Boarding Pass to Identity Theft
The Guaridan reports that with just a discarded British Airways boarding-pass stub that was found in a dustbin, the journalist and his computer expert was able to access personal details:
We logged on to the BA website, bought a ticket in [the passenger’s] name and then, using the frequent flyer number on his boarding pass stub, without typing in a password, were given full access to all his personal details - including his passport number, the date it expired, his nationality (he is Dutch, living in the UK) and his date of birth. The system even allowed us to change the information.
I’m a bit surprised that this level of access was granted without typing a password. I wonder if the lack of a password is a system-wide feature or something that is configurable on a per-account basis.
The article then dives into the recent history of information gathering by the airlines/governments including the CAPPS II and subsequent Secure Flight programs. For additional background, see these weblog postings by Bruce Schneier and Ed Felten.

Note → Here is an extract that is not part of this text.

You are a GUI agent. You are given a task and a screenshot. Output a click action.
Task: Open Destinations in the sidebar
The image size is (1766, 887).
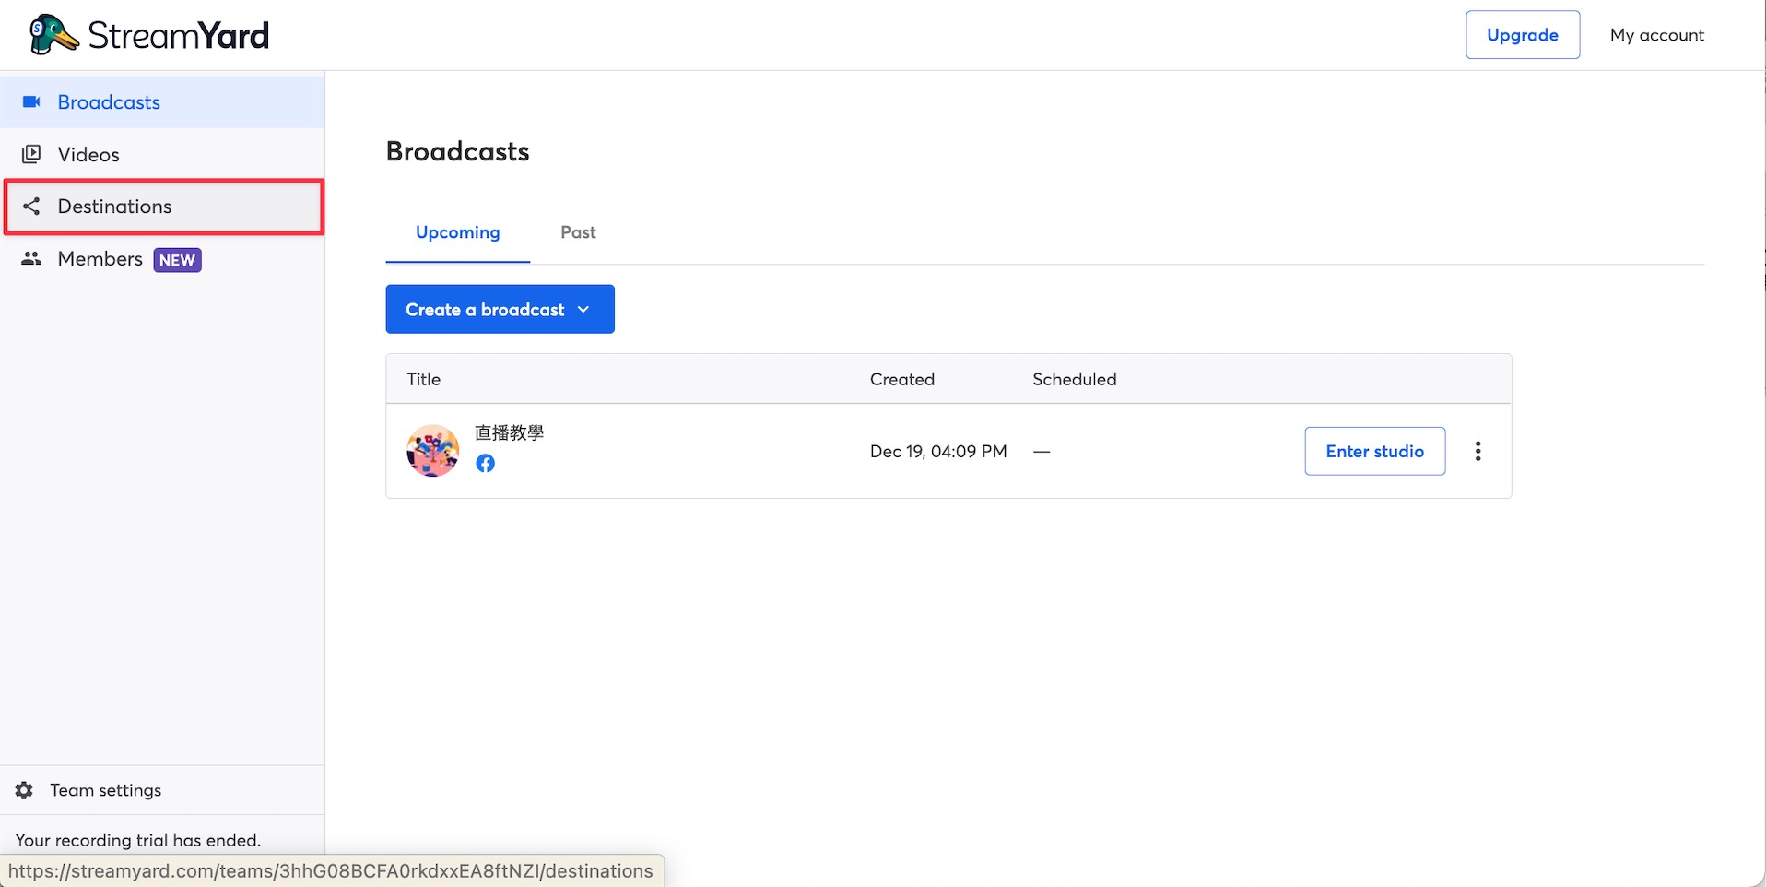pyautogui.click(x=164, y=206)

October 28th, 2006 at 2:39 pm
Airport security depends on intelligence communities doing their job. Anyone that wants to disrupt flights should not be allowed to enter the airports. What we have for “Security” is a sham and worthless. Only stupid people think it is of value. And with that in mind what you discuss is worthless. We all need to grab our governments especially George W. by the ears and give them a bit of reality. The present program is stupid and a waste of money for all of us, both real and in time wasted in airports.